RLSTC vs. Q-RLSTC: Technical Comparison¶

A side-by-side analysis across 13 dimensions, covering architecture, design decisions, and all four Q-RLSTC versions (A, B, C, D).

1. Architecture Overview¶

[!IMPORTANT] The "RLSTC" column below describes the original RLSTC paper's architecture (SGD, soft-update, single DQN). For controlled experiments, the classical MLP baselines intentionally mirror Q-RLSTC's training setup (SPSA, hard-copy, Double DQN) so that the function approximator is the only independent variable. See Experimental Design for the controlled comparison specification.
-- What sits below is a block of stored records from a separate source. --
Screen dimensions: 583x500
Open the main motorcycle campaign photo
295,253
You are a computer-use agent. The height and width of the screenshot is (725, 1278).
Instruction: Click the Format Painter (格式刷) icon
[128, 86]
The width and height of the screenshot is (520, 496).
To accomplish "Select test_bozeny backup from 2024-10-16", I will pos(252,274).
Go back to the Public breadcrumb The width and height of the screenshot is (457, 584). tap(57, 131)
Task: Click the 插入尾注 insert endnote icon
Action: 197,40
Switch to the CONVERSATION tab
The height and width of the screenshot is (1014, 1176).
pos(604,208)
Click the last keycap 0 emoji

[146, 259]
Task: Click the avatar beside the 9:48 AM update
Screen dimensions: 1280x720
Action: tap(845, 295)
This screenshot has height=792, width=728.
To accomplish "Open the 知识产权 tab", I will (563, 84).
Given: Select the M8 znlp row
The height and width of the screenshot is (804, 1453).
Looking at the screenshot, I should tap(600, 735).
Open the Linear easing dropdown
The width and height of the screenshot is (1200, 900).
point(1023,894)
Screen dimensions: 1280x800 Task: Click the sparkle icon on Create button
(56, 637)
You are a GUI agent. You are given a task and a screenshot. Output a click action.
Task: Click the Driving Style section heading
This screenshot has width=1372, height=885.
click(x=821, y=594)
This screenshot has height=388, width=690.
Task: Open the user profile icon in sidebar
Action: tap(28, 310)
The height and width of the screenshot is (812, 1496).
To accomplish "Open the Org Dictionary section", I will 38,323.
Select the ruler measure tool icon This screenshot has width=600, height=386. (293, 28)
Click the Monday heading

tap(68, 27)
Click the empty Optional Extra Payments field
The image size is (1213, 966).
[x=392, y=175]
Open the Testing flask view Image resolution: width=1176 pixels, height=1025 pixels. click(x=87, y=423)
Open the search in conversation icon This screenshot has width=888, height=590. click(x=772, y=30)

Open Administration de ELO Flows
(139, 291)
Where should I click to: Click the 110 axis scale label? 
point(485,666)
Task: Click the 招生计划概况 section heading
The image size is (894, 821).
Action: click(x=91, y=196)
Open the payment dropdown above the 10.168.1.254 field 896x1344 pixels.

Dimension	RLSTC (Original Paper)	Q-RLSTC (This Implementation)
Policy network	Classical DQN (TF 1.x / Keras)	VQ-DQN (Qiskit parameterised circuit)
Optimizer	SGD (lr = 0.001)	SPSA / m-SPSA (gradient-free, NISQ-suitable)
Distance / clustering	Incremental IED (custom)	IED (ported) + classical k-means + incremental OD proxy
Loss function	Huber loss	Huber loss (same)
Target network	Soft-update (τ = 0.05)	Periodic hard copy (`target_update_freq`)
Double DQN	No	Yes

2. State Representation¶

Classical RLSTC — 5 Features¶

#	Feature	Source
0	`overall_sim` — OD to nearest cluster centre	`MDP.py`
1	`min_sim` — Minimum per-point similarity	`MDP.py`
2	`segment_len` — Current segment point count	`MDP.py`
3	`traj_progress` — Fraction consumed	`MDP.py`
4	`seg_count` — Segments created so far	`MDP.py`

Q-RLSTC Version A — 5 Features¶

#	Feature	How it differs from RLSTC
0	`od_segment` — Projected OD if we split	Proxy-based, not full IED
1	`od_continue` — Projected OD if we extend	Running average, not global recalc
2	`baseline_cost` — MDL compression score	TRACLUS-inspired, replaces `min_sim`
3	`len_backward` — Normalised segment length	Same concept, different normalisation
4	`len_forward` — Remaining trajectory	Same concept

Q-RLSTC Version B — 8 Features¶

Adds three quantum-native features to Version A:

#	Feature	Rationale
5	`angle_spread` — Variance of arctan-encoded features	Bloch sphere spread
6	`curvature_gradient` — Rate of curvature change	2nd-order geometric signal
7	`segment_density` — Points per unit distance	Congestion without explicit speed

Q-RLSTC Version C — 5D + Memory¶

Same 5 features as Version A, plus a shadow qubit (qubit 0) that persists quantum state across time steps, creating recurrent memory without additional classical features.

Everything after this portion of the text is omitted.